** Problem to work on **
The entries below are to be written out exactly, with no images included.

Data extracted from a collection
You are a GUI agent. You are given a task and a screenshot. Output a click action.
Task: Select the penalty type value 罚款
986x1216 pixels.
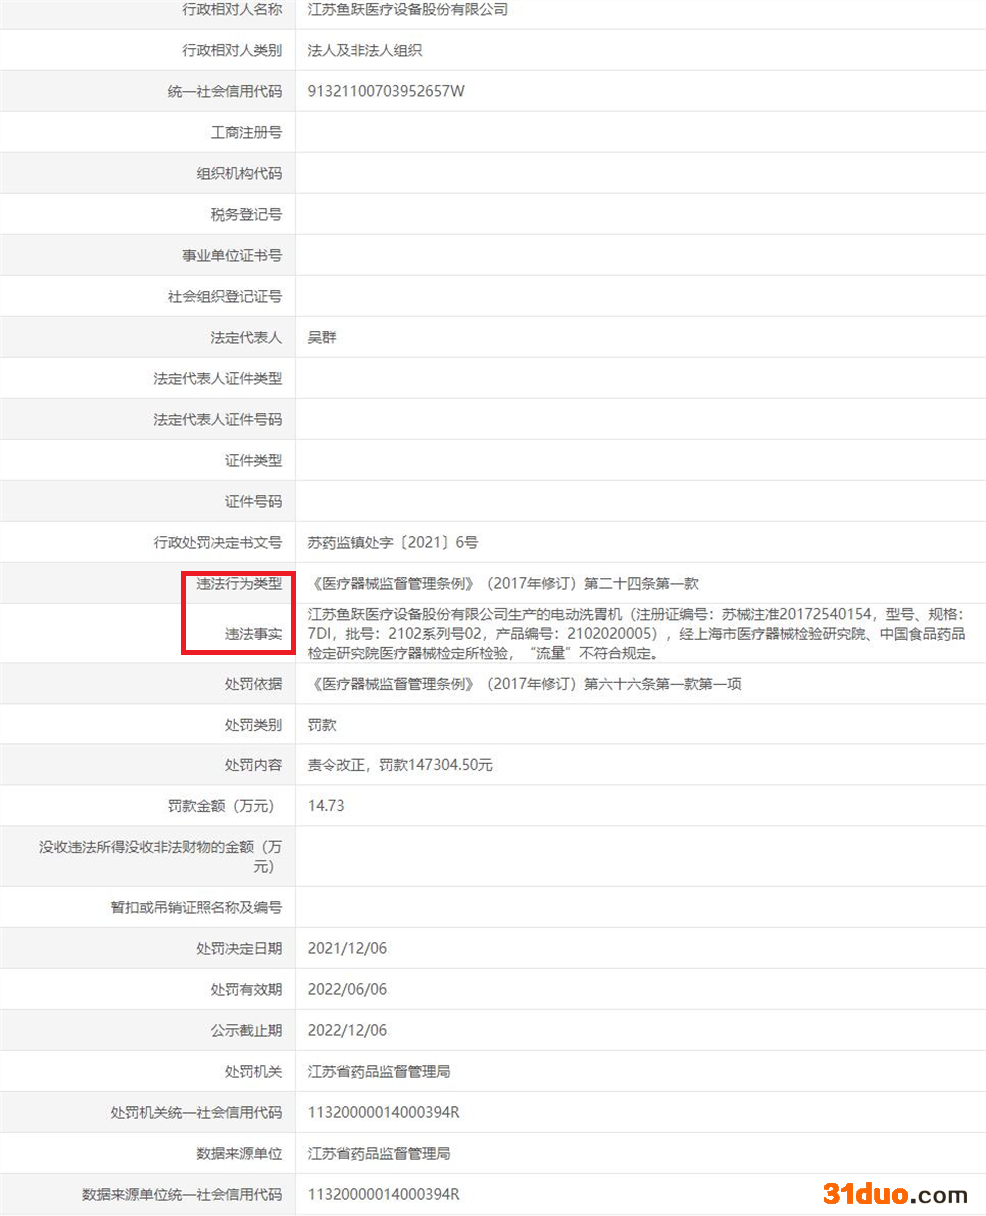(322, 725)
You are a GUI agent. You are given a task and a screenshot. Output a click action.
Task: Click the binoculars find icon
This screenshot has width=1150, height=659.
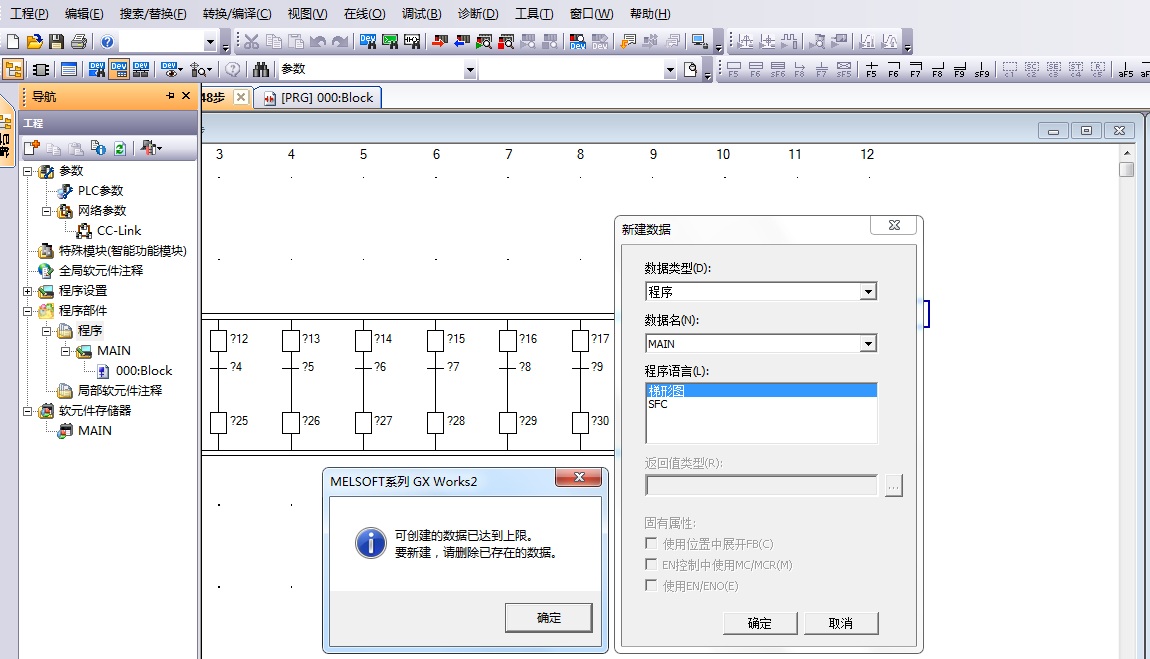pos(261,70)
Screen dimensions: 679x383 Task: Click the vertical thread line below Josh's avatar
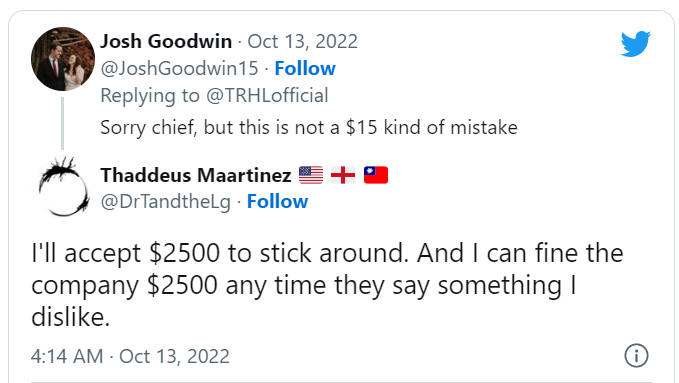[63, 123]
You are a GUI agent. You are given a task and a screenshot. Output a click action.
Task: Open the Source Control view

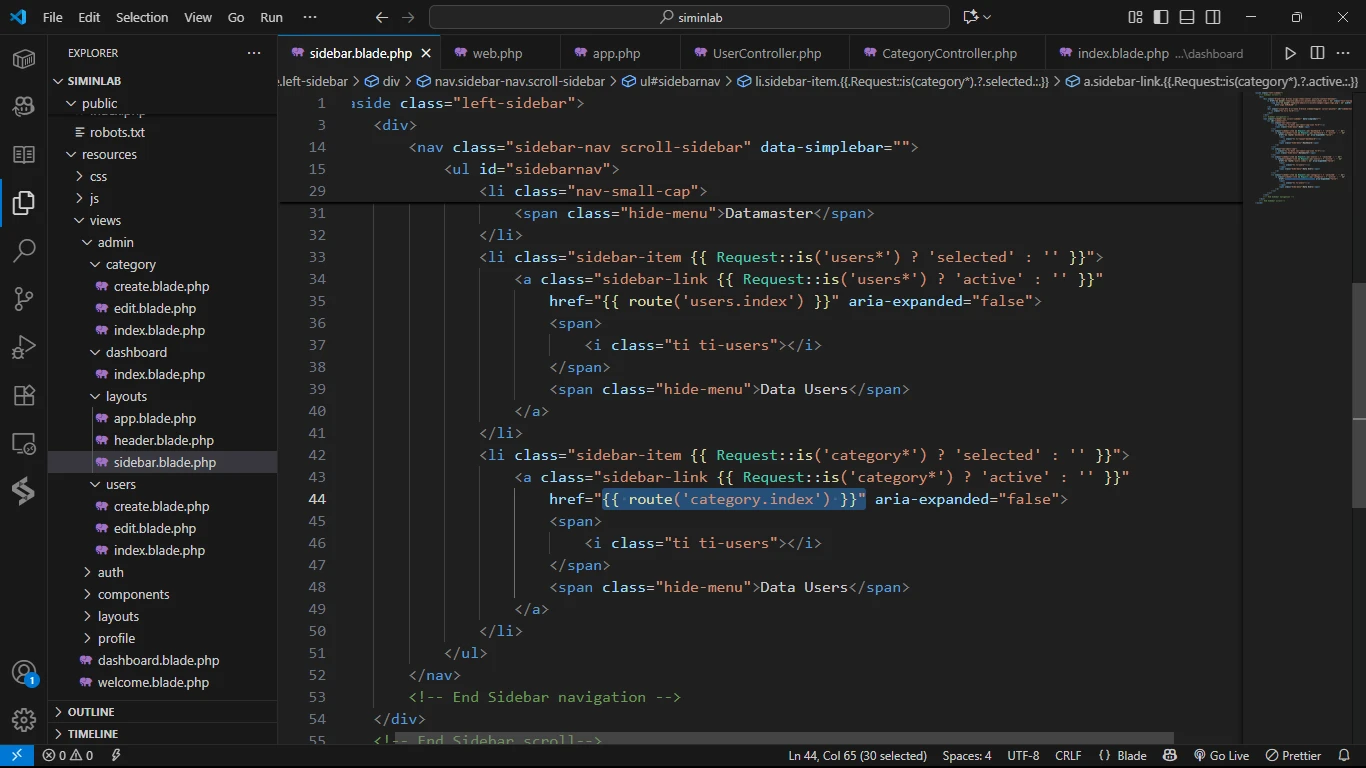click(x=24, y=298)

** Answer to the problem **
You are a GUI agent. You are given a task and a screenshot. Output a click action.
Task: Select the penalty type value 罚款
986x1216 pixels.
(322, 725)
You are a GUI agent. You are given a task and a screenshot. Output a click action.
Task: Click the binoculars find icon
This screenshot has width=1150, height=659.
pos(261,70)
Screen dimensions: 679x383 Task: Click the vertical thread line below Josh's avatar
[63, 123]
You are a GUI agent. You are given a task and a screenshot. Output a click action.
Task: Open the Source Control view

click(x=24, y=298)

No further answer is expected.